> Exercise details
The records below are made of lines; count those holding the word "will" and give the number only.
--- Extracted data Enclosed Below ---
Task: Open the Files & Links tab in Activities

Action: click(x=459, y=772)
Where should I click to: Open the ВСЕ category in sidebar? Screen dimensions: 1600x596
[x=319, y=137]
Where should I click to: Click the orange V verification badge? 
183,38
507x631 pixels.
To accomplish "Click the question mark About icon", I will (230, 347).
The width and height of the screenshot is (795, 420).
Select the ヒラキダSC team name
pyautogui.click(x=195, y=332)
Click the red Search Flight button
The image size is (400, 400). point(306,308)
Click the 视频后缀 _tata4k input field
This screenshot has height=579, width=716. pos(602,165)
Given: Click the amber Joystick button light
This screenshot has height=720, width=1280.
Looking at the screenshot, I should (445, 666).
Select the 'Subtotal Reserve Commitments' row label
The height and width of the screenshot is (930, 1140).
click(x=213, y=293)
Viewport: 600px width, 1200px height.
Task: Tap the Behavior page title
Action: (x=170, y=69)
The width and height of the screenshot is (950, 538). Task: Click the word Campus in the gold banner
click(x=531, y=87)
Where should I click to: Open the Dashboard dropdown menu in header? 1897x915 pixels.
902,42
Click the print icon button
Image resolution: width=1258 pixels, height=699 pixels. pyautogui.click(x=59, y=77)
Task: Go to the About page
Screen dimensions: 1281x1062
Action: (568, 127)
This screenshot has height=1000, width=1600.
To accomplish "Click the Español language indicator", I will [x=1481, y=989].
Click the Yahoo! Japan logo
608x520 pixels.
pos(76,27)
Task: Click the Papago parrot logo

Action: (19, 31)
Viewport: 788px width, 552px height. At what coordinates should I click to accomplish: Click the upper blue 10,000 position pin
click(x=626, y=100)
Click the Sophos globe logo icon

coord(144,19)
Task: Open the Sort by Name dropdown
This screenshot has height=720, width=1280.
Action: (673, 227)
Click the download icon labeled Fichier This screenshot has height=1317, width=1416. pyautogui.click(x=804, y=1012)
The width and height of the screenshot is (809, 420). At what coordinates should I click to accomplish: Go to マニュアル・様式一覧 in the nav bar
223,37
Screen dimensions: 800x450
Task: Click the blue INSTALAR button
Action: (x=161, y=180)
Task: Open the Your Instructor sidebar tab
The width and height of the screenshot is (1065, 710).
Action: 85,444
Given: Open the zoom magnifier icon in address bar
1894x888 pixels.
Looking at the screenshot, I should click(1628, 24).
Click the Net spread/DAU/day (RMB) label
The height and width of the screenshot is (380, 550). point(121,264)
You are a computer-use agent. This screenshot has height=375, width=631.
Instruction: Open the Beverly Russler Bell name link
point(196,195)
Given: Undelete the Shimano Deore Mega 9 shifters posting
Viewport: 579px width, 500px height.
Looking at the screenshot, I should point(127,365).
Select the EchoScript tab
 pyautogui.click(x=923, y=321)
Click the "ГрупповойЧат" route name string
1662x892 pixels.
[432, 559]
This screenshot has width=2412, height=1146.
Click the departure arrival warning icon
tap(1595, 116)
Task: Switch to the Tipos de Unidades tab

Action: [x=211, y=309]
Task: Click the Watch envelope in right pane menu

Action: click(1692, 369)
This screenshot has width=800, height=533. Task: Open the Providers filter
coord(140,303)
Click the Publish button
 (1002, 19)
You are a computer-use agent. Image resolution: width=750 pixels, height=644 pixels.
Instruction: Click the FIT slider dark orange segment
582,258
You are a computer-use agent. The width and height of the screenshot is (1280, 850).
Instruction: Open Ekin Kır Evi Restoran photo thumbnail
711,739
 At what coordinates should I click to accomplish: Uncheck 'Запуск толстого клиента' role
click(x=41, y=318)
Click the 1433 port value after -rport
--- End of Enclosed Extracted data ---
> Response
2